Journal of International Peace Operations
Volume 7, Number 2 – September-October, 2011
IN any corporate or political campaign, logistics can be central to success. This is certainly true for humanitarian response and emergency relief operations as well. The growing capacity of international organizations to quickly provide relief and other stabilization goods and services is truly impressive. We take it for granted that tons of food, clothing, temporary shelter and other humanitarian support commodities can be quickly provided after a natural or man-made disaster virtually anywhere in the world. For instance, my organization has an ability to send an assessment team within hours after a disaster strikes. Once a relief assessment is made, we immediately contact our partners to obtain the necessary water, sanitation, food, and medical or shelter goods to assist disaster victims. At the same time, we contact our donors to obtain the funds necessary to ship and distribute the goods. Commodities are usually in peoples’ hands within days.
The inability to act this rapidly – such as after Hurricane Katrina struck the U.S. Gulf Coast – is regarded as a major failure of both the public and private sectors.
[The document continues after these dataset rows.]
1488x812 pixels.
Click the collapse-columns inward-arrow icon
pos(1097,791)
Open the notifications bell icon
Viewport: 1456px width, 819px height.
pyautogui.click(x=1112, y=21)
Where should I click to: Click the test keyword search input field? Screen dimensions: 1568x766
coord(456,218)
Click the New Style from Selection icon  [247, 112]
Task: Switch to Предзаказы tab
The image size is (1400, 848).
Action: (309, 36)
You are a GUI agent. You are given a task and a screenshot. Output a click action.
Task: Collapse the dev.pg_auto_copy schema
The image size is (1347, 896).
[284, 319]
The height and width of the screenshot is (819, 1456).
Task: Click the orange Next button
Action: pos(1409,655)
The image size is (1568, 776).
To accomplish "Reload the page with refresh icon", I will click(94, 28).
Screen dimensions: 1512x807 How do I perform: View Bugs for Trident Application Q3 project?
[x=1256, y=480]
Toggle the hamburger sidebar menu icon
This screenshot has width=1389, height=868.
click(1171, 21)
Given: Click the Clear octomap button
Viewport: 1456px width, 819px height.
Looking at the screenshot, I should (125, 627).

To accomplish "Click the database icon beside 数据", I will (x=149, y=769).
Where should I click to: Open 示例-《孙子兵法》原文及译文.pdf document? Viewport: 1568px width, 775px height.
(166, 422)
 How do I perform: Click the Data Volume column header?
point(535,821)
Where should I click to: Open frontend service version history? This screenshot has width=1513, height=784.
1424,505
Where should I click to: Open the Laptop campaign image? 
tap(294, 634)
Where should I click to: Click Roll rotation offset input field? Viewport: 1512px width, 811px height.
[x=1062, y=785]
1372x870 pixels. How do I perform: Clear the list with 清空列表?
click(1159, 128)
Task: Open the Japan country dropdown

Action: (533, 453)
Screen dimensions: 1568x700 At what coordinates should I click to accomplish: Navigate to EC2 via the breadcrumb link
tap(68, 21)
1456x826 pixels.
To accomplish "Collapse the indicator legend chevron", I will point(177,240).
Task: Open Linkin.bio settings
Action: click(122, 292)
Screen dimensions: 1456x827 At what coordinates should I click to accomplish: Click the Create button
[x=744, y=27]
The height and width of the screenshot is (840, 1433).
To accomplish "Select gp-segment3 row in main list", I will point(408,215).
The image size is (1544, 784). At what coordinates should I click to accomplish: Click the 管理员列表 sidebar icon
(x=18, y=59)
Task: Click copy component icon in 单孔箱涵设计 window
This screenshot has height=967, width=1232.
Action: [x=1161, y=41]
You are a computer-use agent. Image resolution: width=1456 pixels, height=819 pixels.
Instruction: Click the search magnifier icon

Of course the scale of the Katrina disaster was unprecedented and out of that disaster came many changes to how the U.S. approaches disaster response domestically.
Unfortunately, for most of history and in many parts of the developing world, suffering through disaster and violence was a given, part of the human condition. State and non-state actors had neither the capacity nor, most often, the will to help vulnerable people suffering from “an act of God.” It is a notable advance in organizational development that it is now understood that vulnerable people should receive assistance to help them and their communities to recover.